It was a woefully wet Sunday in the middle of a chilly Sydney winter and it was chucking it down. I was on my way to the home of Alex Herbert, all the heart & half the brains behind the famed and highly regarded Sydney restaurant Bird Cow Fish (Alex launched this much loved restaurant back in 1996 with then partner Howard Gardner). Sadly this iconic Sydney restaurant is no more as it’s first lady has now moved on to spread her clever and creative wings, freelancing here, consulting there and providing the best hangover cure in an oversized chunk of sourdough that Sydney has ever seen. I know because I’ve had one. A Crooked Madam that is, not the hangover. Not that day anyway.
‘The Crooked Madam’ delights the crowds every Saturday morning at the Bird Cow Fish stall at the popular Eveleigh Farmer’s Markets in Sydney and she is created with love by the hands of Alex herself.
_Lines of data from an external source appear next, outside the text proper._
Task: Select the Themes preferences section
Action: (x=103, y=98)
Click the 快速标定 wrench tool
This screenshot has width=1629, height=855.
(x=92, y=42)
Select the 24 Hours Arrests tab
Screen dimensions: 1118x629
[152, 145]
The gutsy and generous Madam consists of Sonoma sourdough, Pepe Saya cultured butter, excellent ham, Swiss Gruyere cheese, Egganic eggs, Dijon mustard or Alex’s homemade barbecue sauce (or in my case both, which technically I’m told makes it a ‘Slut’) then lastly, grindings of sea salt and lashings of bitey black pepper. I don’t think it’s possible to eat one without your eyes rolling back into your head and a misty gaze that should resemble orgasmic delirium but in my case looks more like that possessed bird from The Exorcist mid-exorcism. Maybe you could devour this homemade saucy beast with dignity and finesse but I could not and the egg yolk in my hair said it all.
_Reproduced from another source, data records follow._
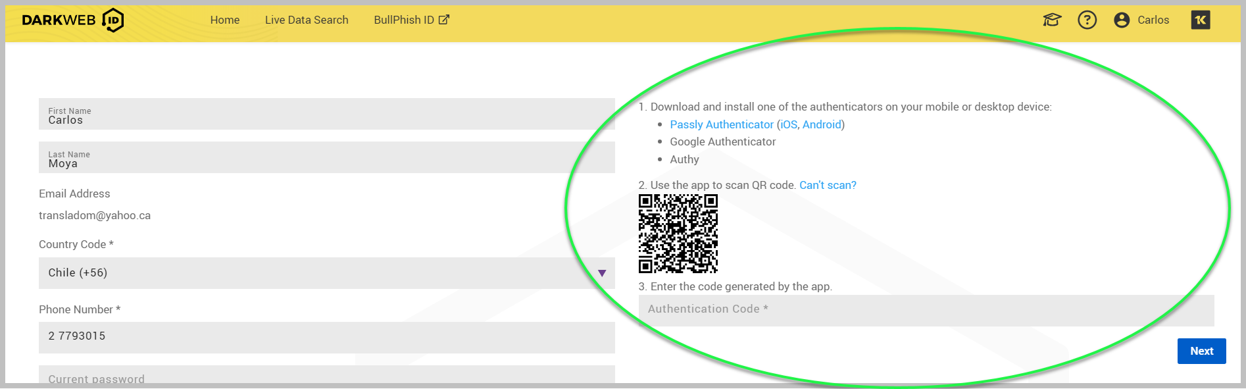Open the Carlos user menu
Screen dimensions: 1246x389
1153,20
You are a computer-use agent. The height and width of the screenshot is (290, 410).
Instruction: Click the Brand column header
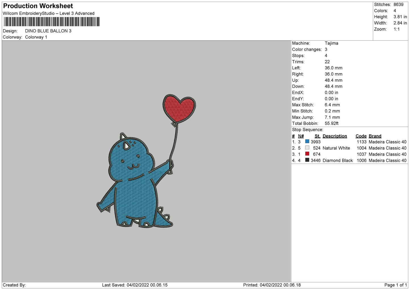375,136
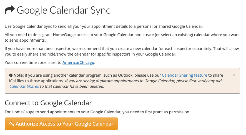Click the divider line below the main heading

pyautogui.click(x=122, y=18)
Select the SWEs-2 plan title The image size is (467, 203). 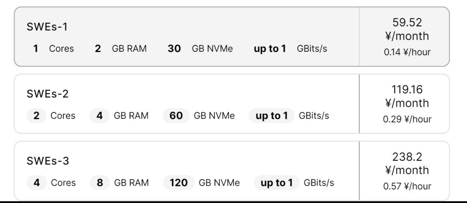click(48, 94)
We arrive at Alex’s house and on first impression it’s just like her..warm, bright & happy, walking in it’s like being embraced by a grandma hug without the grandma and I was soon to discover that her friends and her cooking were just as honest to goodness as the chef and the environment. She even has a golden retriever. I love golden retrievers.
Her home is light filled, eclectic and stylish. It’s full of gorgeous ‘stuff’ and yet doesn’t feel cluttered or over styled at all. I’m envious because you can’t teach this, it’s a gift. If I attempted this, my house would look like it was being featured in an ABC documentary about hoarding. Alex played a big part in the design of this family home and all her ‘stuff’ has a story. The large, elegant illustrations mounted on the wall are from her favourite cookbook and restaurant Chez Panisse in California, the beautifully aged and battered table I sit at came from an exclusive, historic Sydney girl’s school. Even her much loved enormous olive dishes are a work of rustic art. They are so pretty that I took a photo. Really. I took a photo of a bowl of olives.
It was clear that after the first few introductions and initial chit chat that I was amongst Sydney’s keenest & most fun loving food lovers. It wasn’t just Alex that was excitedly enthusing about the history of the colourful harvest and how it had ended up on her kitchen bench, it was all of them. It was safe to say that I was deep in a world of passionate beings, all excitedly waxing lyrical about favourite meals they’d had, best restaurant experiences and of course the importance of fresh, sustainable ingredients that were naturally sown, grown and brought home.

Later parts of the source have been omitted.